Oh Goody...more good news. Problem is that this will affect ALL sites, not just HP. Time for me to start making my hubs into a hard copy book that I can present to publishers. Forget ebooks...I tried that and have had abysmal results...mostly because I am not marketing it. My biggest problem is that Word is difficult for me to use as I have little experience with it and don't want to convert my current articles. Too bad there isn't a site that will, for free, convert it for you!
Adblocker is a problem but it can be overcome on a blog. Most successful bloggers these days don't rely on Adsense, and in fact many don't use it on their blogs at all, preferring to keep those ad spots (when they get successful enough) for paid advertising, or advertising for their own products (e.g. ebooks), which the ad blocker won't recognise as ads.
However that won't work for revenue-sharing sites. Some sites have managed to get around the ad blocker (I believe squidoo had a way of fooling the adblocker into showing the Amazon ads for instance), but it must be a constant battle - the sites think of ways to work around the blocker, then the blocker gets more sophisticated to get around the workaround, and so on.
As far as I know, the ad blockers will block the ads but not the Amazon modules. I worry about my blogs and the adsense on them. I guess I should look at affiliate ads, I have never done those before. And where I live, were are banned from using Amazon ads.
You can sign up for Skimlinks and still use Amazon through them - you have to create your own "ads" though, by using images and linking them to the product.

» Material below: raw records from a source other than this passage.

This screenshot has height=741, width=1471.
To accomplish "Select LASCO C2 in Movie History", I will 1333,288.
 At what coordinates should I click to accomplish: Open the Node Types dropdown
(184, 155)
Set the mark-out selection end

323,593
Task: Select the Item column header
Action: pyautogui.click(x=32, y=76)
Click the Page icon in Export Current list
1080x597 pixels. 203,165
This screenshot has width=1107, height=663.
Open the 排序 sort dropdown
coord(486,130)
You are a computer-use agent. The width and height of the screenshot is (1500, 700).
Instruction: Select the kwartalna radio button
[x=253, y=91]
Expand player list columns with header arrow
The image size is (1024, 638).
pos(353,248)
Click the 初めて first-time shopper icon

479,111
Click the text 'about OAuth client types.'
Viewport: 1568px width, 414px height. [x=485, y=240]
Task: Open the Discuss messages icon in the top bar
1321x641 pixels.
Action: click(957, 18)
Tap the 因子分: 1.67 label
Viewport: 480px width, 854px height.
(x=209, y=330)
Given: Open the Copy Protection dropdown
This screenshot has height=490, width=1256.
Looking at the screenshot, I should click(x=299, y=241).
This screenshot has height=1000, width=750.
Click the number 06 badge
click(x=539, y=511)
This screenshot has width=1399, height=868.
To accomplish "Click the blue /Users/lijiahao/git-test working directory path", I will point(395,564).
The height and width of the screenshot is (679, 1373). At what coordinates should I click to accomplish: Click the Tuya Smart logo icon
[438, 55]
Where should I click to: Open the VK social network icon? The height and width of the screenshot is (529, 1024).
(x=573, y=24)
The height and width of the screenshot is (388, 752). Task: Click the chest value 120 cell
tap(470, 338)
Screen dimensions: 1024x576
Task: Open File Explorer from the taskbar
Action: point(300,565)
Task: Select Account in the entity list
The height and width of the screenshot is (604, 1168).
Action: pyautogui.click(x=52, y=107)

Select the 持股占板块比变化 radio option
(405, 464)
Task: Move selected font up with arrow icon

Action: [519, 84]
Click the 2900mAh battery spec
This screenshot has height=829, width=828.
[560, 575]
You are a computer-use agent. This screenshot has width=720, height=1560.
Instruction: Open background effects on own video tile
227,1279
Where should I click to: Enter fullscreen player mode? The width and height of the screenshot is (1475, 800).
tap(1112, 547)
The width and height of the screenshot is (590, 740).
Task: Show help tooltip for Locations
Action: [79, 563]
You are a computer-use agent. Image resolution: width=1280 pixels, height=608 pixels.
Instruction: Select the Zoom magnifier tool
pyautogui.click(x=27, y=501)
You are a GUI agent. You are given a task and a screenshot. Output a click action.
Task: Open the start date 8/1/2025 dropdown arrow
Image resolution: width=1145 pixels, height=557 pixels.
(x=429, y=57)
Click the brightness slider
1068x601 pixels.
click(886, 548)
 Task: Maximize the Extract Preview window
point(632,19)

Marisa, what do you think of Viglink these days?
I haven't looked at them for ages! I avoided Viglink initially because I was worried they would become associated with spam: with Skimlinks, you have to submit each and every website for their approval before putting links on it (and yes, they did reject one of mine!!), whereas Viglink accepts everybody without any checking.
I don't know if that's still the case.
Hi Marisa
What are the payment methods with Skimlinks?
Thanks.
Skimlinks pay via Paypal and the threshold is $10.
What percentage does Skimlinks pay on Amazon ads?
I haven't checked recently but it used to be more than the basic rate you get direct from Amazon, about the same as HubPages.
Amazon and eBay capsules are invisible when AdBlock is turned on. I have AdBlock on my computer and never see them on hubs when it's working. It's a huge earning opportunity we lose because HP doesn't seem to want to work on the way these capsules are conceived. Yet they bought Squidoo and part or all of their scripts ?!?
I think it is always a good idea to keep a copy of all of your writing. I must say that I have deleted plenty of things that I did not think were important at the time, but later I wanted to refer back to them. Any site can go away; there is nothing we can count on.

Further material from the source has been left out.